ITEMS

+++++

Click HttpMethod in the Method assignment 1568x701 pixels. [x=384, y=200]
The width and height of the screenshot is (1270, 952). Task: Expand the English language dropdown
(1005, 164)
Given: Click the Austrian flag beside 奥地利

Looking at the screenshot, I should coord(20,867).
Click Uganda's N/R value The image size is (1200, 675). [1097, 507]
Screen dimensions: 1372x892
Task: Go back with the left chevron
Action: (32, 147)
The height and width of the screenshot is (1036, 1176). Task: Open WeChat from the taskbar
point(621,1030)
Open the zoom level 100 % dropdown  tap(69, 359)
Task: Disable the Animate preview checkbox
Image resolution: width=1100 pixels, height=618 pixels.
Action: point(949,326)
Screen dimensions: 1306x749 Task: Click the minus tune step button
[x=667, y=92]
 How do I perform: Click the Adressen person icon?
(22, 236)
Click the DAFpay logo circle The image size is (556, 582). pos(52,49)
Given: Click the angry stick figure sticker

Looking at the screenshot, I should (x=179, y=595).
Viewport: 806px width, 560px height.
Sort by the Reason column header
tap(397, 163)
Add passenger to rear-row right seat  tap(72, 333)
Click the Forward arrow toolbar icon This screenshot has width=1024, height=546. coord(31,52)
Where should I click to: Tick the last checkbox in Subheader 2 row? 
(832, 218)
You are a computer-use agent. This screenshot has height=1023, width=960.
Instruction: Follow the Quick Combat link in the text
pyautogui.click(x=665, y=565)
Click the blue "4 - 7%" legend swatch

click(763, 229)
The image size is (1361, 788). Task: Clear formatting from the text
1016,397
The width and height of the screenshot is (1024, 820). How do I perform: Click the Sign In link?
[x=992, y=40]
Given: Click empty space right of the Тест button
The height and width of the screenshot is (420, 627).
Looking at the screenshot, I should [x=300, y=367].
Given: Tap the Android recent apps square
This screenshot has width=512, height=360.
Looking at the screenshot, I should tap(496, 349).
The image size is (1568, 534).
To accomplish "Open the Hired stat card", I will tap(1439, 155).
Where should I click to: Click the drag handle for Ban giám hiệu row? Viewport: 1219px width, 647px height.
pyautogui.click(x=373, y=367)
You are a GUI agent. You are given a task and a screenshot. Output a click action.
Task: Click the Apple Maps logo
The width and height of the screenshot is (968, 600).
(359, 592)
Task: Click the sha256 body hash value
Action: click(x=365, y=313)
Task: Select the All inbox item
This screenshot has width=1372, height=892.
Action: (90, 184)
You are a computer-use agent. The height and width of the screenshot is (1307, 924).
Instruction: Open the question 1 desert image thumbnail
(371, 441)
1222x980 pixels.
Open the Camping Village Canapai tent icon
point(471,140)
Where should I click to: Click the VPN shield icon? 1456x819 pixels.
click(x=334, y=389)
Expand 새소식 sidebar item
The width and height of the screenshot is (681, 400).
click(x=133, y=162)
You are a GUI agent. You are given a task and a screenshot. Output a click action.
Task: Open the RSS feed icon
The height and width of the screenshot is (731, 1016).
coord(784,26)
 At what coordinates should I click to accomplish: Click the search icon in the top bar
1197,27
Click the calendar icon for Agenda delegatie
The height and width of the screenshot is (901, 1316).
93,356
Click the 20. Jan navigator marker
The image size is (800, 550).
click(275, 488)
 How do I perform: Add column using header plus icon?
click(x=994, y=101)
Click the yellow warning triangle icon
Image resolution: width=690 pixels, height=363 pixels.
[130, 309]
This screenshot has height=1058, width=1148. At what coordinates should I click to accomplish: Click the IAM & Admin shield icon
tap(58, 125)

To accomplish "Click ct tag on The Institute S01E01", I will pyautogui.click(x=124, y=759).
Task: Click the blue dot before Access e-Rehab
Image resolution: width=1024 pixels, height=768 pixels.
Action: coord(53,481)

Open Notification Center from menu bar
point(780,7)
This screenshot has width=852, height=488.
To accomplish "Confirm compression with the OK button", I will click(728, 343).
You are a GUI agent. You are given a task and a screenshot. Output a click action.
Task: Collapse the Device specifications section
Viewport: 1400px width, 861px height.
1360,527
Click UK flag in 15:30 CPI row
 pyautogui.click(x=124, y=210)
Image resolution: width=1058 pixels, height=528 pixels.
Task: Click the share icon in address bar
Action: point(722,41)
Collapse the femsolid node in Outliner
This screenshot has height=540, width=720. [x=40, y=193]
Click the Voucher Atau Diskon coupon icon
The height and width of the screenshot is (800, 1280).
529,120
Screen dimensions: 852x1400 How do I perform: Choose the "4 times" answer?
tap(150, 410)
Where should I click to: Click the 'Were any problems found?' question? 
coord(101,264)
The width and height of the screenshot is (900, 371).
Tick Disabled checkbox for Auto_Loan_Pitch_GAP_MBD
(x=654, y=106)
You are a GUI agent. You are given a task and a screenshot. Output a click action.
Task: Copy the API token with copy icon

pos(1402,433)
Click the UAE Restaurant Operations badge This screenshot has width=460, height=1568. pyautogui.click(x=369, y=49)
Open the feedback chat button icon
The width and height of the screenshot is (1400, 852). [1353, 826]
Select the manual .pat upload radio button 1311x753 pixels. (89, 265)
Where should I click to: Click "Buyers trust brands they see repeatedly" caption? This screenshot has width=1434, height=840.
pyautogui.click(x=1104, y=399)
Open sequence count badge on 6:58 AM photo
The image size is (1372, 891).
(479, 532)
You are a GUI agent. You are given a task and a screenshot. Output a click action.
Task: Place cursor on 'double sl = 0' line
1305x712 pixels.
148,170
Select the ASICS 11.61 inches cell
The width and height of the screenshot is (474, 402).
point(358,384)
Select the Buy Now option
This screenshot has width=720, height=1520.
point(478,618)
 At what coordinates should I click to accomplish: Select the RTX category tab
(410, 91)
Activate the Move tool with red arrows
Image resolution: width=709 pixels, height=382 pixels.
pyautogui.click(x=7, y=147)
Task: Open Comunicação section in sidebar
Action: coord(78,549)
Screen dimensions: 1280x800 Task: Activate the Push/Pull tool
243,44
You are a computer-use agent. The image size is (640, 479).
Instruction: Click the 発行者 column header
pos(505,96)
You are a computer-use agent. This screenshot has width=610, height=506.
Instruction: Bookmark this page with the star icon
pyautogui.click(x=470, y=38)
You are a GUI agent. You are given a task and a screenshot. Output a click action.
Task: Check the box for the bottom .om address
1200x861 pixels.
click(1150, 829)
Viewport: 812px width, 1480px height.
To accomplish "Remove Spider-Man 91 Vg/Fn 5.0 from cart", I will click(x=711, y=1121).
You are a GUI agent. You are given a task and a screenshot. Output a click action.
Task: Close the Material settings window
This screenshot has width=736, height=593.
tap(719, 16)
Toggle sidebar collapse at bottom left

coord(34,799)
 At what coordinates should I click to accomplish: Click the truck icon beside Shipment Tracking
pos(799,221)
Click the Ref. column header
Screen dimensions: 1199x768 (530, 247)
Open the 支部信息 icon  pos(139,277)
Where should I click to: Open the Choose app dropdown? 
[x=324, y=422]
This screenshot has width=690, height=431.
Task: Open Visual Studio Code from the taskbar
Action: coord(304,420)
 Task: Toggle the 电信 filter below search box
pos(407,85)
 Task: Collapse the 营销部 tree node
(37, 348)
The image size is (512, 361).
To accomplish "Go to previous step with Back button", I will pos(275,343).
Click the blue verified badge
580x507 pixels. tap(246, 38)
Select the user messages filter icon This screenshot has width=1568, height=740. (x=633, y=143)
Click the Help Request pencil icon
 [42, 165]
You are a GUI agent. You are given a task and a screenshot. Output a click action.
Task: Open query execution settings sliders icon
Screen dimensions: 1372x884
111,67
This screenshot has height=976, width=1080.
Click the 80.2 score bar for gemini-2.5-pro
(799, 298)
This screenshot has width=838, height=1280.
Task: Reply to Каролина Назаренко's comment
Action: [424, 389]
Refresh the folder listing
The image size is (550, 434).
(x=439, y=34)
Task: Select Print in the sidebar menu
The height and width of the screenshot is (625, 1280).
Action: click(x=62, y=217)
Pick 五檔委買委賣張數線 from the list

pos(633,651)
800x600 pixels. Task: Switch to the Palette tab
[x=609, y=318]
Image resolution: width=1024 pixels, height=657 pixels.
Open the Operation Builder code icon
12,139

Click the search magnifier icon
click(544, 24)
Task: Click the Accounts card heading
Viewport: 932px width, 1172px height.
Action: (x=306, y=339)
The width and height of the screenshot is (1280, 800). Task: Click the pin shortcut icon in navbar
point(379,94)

+++++

WHAT YOU SHOULD DO
Return the data from the line containing "has width=1434, height=840." through the line containing "will click(x=711, y=1121).", both included, reproducing each line character for character.

RESPONSE TO THE TASK
Where should I click to: Click "Buyers trust brands they see repeatedly" caption? This screenshot has width=1434, height=840.
pyautogui.click(x=1104, y=399)
Open sequence count badge on 6:58 AM photo
The image size is (1372, 891).
(479, 532)
You are a GUI agent. You are given a task and a screenshot. Output a click action.
Task: Place cursor on 'double sl = 0' line
1305x712 pixels.
148,170
Select the ASICS 11.61 inches cell
The width and height of the screenshot is (474, 402).
point(358,384)
Select the Buy Now option
This screenshot has width=720, height=1520.
point(478,618)
 At what coordinates should I click to accomplish: Select the RTX category tab
(410, 91)
Activate the Move tool with red arrows
Image resolution: width=709 pixels, height=382 pixels.
pyautogui.click(x=7, y=147)
Task: Open Comunicação section in sidebar
Action: coord(78,549)
Screen dimensions: 1280x800 Task: Activate the Push/Pull tool
243,44
You are a computer-use agent. The image size is (640, 479).
Instruction: Click the 発行者 column header
pos(505,96)
You are a computer-use agent. This screenshot has width=610, height=506.
Instruction: Bookmark this page with the star icon
pyautogui.click(x=470, y=38)
You are a GUI agent. You are given a task and a screenshot. Output a click action.
Task: Check the box for the bottom .om address
1200x861 pixels.
click(1150, 829)
Viewport: 812px width, 1480px height.
To accomplish "Remove Spider-Man 91 Vg/Fn 5.0 from cart", I will click(x=711, y=1121).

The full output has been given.